Alexander watches Ruiz with his own form of wariness, that stray-dog mix of hope and the expectation of being disappointed. But after a bit, he nods, and sidles away from the door, towards the book Ruiz put on the table. He bends to pick it up and consider it, although he never quite turns his back on Ruiz. "It's not really okay. But if you don't hate me, then that's better. Better than it was. I'm glad. I hope we can be friends again." A long pause. "You can stay if you want. I have tequila. But you're busy. I know. But if you want to come back some day. I'll probably still have tequila."

It is, indeed, an anthology of poetry. Death poetry, to be specific. People who were lost, or killed themselves. People who were murdered. People who grew old and withered away. A variety of authors from Classical through to modern; the book looks well-thumbed and very second hand. Probably his, and now being passed on.

"No," he agrees, voice low, even. "You're right. It's not okay. And I don't.. I don't know yet. What I think about you. Right now, I don't like you very much." There might be more, but he leaves it at that, with a shake of his head. "I've got to go, I.. I have a shift." A glance at his watch. "In an hour. But I'll see you around." This time, it sounds more sincere, something in his voice softened a hair.

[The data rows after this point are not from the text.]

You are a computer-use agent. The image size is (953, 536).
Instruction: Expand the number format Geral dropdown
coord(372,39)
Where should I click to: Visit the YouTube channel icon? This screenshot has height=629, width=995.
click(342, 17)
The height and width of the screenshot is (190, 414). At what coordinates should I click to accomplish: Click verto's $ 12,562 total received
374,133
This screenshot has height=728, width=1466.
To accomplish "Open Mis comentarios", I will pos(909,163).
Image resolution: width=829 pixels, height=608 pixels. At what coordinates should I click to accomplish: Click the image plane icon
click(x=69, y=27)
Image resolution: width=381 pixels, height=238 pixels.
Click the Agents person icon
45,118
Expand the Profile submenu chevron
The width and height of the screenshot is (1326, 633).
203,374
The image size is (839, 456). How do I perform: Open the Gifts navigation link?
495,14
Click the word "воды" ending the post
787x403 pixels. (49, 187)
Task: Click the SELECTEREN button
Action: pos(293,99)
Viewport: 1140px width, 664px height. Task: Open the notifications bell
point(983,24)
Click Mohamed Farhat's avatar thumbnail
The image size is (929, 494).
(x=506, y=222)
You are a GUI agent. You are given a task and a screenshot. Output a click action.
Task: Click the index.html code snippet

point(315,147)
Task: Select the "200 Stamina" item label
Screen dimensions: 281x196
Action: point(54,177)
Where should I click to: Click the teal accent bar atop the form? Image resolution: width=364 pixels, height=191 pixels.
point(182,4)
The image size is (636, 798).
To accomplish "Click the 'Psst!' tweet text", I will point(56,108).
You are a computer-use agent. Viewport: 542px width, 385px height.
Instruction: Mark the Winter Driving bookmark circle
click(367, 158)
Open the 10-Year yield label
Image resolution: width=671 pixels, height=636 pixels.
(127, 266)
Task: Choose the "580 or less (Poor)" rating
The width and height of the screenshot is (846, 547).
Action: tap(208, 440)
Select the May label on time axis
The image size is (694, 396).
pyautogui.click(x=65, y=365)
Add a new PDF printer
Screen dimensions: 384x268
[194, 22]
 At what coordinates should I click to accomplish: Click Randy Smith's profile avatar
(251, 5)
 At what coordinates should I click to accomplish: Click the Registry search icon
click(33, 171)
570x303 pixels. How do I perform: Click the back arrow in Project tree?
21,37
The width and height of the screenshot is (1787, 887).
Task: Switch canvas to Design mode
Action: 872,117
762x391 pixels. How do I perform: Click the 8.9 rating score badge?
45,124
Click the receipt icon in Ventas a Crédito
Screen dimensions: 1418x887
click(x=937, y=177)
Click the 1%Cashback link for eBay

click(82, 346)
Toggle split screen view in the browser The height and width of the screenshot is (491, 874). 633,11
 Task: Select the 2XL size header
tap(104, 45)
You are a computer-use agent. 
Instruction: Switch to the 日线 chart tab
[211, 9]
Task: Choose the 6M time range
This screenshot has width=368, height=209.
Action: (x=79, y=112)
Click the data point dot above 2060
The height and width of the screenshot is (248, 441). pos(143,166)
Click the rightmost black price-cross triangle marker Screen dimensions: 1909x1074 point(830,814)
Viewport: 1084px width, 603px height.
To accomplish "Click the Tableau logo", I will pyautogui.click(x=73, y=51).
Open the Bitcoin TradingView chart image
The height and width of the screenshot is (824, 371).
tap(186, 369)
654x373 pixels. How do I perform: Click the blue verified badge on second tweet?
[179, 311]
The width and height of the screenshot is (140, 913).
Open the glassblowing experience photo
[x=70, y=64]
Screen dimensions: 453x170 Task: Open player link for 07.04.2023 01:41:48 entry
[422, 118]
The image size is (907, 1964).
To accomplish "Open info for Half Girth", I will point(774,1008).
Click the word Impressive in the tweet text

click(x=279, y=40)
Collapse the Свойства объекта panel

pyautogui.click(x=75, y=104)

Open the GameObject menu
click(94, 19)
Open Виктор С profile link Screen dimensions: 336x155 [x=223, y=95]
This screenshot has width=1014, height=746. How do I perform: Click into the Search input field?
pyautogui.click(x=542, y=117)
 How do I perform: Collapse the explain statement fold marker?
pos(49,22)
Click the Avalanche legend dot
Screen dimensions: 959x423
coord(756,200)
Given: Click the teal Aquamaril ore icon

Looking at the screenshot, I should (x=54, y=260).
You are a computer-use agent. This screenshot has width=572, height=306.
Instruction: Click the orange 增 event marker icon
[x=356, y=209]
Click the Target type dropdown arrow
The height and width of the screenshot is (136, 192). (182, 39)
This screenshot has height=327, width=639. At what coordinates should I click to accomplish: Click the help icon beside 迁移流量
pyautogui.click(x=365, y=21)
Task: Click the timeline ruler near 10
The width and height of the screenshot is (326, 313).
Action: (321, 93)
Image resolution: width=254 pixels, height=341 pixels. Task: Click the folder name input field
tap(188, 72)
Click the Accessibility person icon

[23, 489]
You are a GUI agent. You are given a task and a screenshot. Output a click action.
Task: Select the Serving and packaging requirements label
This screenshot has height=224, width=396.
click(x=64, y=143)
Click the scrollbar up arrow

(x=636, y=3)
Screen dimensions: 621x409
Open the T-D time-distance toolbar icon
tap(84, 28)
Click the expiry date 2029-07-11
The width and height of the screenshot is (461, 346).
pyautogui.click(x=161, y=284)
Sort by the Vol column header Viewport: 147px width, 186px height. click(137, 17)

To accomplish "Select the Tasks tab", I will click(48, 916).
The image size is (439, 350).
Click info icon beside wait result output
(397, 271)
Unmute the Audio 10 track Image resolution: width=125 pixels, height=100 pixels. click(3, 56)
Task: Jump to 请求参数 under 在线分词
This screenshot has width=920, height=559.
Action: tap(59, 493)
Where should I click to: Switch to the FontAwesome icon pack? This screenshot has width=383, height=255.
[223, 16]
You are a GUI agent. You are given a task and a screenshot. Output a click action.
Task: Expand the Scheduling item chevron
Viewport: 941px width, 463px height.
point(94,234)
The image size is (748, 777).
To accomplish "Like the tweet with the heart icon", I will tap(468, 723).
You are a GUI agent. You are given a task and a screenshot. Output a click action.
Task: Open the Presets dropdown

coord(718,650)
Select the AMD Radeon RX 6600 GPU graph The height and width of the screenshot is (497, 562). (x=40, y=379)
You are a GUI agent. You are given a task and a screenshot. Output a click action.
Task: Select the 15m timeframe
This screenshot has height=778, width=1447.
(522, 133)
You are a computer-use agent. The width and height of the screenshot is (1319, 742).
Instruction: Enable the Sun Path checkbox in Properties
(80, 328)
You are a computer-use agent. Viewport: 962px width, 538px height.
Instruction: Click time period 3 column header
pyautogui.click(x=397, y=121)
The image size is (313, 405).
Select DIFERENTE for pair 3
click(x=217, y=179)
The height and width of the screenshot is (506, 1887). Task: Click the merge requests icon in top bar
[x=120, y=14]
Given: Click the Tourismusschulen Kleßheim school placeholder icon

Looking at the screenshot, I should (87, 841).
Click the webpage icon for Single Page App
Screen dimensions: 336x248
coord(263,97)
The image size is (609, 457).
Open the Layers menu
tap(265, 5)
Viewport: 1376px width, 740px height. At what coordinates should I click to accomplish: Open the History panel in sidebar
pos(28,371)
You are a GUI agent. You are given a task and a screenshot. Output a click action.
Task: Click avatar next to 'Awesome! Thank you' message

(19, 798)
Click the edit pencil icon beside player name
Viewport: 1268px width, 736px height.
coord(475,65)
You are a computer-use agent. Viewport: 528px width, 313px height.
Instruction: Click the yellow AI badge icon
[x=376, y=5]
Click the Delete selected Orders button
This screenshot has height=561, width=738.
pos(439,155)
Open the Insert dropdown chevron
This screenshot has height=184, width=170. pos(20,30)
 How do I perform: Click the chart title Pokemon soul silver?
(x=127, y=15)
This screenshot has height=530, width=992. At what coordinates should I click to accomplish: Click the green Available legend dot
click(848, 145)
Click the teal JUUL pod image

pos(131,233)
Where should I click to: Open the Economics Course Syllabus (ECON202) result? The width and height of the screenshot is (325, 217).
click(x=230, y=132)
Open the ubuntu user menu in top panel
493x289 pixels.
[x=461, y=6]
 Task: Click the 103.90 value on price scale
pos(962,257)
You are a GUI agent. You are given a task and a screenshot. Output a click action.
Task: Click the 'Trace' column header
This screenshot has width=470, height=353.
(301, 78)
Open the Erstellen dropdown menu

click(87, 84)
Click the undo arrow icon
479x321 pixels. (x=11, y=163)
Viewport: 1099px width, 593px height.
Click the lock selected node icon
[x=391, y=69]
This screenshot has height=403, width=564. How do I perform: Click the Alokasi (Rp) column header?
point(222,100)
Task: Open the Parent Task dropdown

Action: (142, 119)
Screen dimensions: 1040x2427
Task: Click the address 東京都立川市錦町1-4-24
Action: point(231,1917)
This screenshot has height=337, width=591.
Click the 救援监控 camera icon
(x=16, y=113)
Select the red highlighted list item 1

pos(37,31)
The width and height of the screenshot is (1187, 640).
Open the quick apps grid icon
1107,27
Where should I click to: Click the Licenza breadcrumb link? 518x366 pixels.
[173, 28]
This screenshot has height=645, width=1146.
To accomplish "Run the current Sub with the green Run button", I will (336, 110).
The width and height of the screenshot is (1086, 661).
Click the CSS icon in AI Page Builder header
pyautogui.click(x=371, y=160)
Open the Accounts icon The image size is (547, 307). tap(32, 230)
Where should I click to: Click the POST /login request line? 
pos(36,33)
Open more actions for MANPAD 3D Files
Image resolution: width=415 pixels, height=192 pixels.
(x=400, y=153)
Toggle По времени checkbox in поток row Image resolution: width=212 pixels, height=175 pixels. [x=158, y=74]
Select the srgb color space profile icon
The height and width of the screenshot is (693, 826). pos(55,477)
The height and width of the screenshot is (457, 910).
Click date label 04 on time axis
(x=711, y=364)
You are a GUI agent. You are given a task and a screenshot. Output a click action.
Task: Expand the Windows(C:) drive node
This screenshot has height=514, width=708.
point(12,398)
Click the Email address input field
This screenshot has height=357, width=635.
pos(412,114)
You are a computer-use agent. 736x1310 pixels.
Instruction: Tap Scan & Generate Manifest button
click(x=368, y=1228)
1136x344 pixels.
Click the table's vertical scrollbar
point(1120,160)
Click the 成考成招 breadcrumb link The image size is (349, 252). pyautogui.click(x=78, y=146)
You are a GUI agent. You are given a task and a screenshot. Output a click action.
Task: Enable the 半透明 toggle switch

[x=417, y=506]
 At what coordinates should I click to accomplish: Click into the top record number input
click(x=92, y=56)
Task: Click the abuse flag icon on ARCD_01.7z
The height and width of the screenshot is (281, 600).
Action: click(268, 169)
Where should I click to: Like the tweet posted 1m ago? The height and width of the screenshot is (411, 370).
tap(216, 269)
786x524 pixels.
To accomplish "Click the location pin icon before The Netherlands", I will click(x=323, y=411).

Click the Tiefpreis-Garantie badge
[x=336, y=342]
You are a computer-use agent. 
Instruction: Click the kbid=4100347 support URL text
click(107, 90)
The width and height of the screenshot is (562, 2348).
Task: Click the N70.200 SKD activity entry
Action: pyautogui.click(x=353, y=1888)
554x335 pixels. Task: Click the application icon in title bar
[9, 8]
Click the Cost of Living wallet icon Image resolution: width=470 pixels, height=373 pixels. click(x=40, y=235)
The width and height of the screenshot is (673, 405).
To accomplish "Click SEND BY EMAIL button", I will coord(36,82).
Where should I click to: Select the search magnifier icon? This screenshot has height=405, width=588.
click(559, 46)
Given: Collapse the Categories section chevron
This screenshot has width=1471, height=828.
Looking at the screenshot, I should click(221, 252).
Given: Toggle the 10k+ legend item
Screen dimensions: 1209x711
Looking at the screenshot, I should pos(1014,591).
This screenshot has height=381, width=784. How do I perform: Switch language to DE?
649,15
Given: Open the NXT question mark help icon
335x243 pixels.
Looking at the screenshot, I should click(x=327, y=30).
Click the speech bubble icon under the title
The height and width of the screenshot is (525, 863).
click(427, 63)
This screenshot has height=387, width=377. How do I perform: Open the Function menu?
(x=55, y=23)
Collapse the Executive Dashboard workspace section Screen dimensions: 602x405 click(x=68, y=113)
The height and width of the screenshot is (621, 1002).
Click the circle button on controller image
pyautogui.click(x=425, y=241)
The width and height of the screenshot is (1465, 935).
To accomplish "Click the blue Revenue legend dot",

Then he turns to go again, unless stopped. If Alexander happens to check inside the front cover of the book, there's something handwritten there in ballpoint pen:

"Por qué es tan difícil, la dulzura del corazón de la cereza?
Es porque debe morir o porque debe continuar?"

-- Pablo Neruda (y tu amigo, Javier)

Interest lights Alexander's features as he examines the book. First the covers, then paging through to a few poems. A warm smile appears - only to disappear with a flinch when Ruiz says, I don't like you very much. He opens his mouth. Closes it. Then gives a jerky little nod. "That's fair." His voice is low, accepting. "Have...have a good year, Captain," he says, and follows Ruiz to the door, although at a distance. Just close enough where he can close the door once the cop is on the porch.